Franz Schubert • 8. Symphonie h-moll D 789 „Unvollendete“
Das Werk trägt nach aktuellem Stand der Forschung die Nr.7. Das war
nicht immer so, denn zunächst wurde die Symphonie als Nr.8 gezählt.
Schubert arbeitete 1822 an dieser h-moll Symphonie. Warum er die
Arbeit an diesem Werk einstellte ist nicht bekannt. Das Werk geriet
in Vergessenheit und wurde erstmals am 17.Dezember 1865 in der
Wiener Hofburg aufgeführt.

Michael Erni • „Electric Tales“ für E-Gitarre und Orchester (2008)
SOLIST Michael Erni, E-Gitarre
Michael Ernis Gitarrenkonzert Nr. 3 ist ein virtuoses Solokonzert für
elektrische Gitarre und Orchester. Die elektrische Gitarre ist fest in
der Rockmusik verankert. Auf der anderen Seite besitzt sie eine Ausdrucksfähigkeit,
dass es Schade ist, dieses Instrument nur dem Feld
der Rockmusik zu überlassen. Besonders wenn man die klangliche
Modulationsfähigkeit mit Hilfe der Elektronik in Betracht zieht.

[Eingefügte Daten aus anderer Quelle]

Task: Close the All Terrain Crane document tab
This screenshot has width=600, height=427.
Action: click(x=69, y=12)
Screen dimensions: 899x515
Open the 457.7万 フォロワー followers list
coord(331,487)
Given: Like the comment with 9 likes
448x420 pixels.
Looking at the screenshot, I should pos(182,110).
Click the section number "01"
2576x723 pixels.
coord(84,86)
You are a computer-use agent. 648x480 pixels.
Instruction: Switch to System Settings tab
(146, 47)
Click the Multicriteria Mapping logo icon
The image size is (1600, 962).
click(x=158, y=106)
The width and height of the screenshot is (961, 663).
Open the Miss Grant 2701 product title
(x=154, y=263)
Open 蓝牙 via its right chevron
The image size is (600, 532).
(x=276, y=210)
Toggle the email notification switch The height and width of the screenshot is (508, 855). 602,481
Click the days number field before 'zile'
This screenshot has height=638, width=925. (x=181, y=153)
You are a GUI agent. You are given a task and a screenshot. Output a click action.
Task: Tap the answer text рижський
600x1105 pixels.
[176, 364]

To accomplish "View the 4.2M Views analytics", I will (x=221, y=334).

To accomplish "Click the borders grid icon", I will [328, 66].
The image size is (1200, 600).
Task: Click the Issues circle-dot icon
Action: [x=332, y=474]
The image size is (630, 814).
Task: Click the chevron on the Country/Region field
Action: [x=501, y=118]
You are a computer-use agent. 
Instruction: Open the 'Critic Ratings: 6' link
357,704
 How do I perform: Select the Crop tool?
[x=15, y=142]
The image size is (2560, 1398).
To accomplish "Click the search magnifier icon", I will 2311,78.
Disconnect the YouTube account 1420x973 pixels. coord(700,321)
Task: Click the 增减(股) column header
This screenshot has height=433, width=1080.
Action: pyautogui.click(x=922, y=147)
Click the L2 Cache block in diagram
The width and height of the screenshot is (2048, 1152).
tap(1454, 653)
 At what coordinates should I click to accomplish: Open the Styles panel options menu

Jean Wiéner • Akkordeon-Konzert
SOLIST Christophe Dufaux, Akkordeon
Das im Jahr 1964 uraufgeführte Concerto pour accordéon et orchestre
gibt einen geistvollen Komponisten zu entdecken, der im
Kopfsatz „brandebourgeoisement“ zu spielende Bach-Reminiszenzen
präsentiert, im langsamen Satz zarte Stimmungskunst entwickelt
und im Finale witzig mit frivolen Klängen aus der Unterhaltungsmusik
kokettiert.

Franz Schubert • 3. Symphonie D-Dur D 200
Franz Schubert komponierte diese Symphonie in der Zeit vom 24.
Mai – 19. Juli 1815. Sie entstand für ein Liebhaberorchester unter
der Leitung des Geigers Josef Prohaska. Schubert spielte in diesem
Orchester die Bratsche. Die erste öffentliche Aufführung fand erst
jedoch am 19. Februar 1881 in London statt.